START Provided data

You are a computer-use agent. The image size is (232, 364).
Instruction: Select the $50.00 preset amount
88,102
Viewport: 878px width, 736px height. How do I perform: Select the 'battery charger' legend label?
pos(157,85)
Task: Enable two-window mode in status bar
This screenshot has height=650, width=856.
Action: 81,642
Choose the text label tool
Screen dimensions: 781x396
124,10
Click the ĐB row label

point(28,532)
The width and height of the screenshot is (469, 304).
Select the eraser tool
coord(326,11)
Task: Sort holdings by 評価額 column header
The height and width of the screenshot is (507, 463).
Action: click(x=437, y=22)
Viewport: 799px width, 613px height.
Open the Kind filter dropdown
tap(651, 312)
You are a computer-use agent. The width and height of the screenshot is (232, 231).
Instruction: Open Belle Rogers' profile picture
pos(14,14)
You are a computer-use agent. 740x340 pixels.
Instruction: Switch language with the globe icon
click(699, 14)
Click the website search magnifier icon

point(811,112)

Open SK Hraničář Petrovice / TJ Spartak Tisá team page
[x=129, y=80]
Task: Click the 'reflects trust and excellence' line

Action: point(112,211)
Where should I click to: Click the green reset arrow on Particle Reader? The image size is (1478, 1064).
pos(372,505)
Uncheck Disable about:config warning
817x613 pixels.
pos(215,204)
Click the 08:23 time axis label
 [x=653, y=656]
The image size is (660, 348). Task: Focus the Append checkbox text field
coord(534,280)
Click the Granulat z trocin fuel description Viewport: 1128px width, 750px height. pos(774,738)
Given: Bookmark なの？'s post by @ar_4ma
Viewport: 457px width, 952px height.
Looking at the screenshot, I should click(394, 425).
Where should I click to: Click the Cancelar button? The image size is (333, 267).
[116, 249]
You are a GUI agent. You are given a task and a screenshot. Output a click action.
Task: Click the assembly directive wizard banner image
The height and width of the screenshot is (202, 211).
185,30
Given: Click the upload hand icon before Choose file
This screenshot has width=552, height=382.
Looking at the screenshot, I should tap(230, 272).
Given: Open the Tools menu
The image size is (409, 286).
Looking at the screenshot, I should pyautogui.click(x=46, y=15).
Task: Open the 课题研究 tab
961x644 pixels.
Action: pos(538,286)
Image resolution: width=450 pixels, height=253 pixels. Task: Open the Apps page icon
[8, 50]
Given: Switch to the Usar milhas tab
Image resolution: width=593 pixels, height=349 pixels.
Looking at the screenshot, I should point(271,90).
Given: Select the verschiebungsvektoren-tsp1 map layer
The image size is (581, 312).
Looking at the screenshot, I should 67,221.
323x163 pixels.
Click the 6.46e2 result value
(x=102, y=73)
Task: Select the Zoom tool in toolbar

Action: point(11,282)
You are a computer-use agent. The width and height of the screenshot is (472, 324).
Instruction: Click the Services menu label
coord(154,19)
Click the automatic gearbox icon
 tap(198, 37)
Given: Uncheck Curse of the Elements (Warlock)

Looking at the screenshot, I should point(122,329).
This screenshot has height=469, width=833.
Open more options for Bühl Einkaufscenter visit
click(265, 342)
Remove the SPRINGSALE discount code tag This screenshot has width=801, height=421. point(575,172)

END Provided data

* [What the task requires]
All lines from the opening of the listing above through the line that contains "Viewport: 799px width, 613px height." should be given again exactly, and nothing more.

* [Answer to this problem]
You are a computer-use agent. The image size is (232, 364).
Instruction: Select the $50.00 preset amount
88,102
Viewport: 878px width, 736px height. How do I perform: Select the 'battery charger' legend label?
pos(157,85)
Task: Enable two-window mode in status bar
This screenshot has height=650, width=856.
Action: 81,642
Choose the text label tool
Screen dimensions: 781x396
124,10
Click the ĐB row label

point(28,532)
The width and height of the screenshot is (469, 304).
Select the eraser tool
coord(326,11)
Task: Sort holdings by 評価額 column header
The height and width of the screenshot is (507, 463).
Action: click(x=437, y=22)
Viewport: 799px width, 613px height.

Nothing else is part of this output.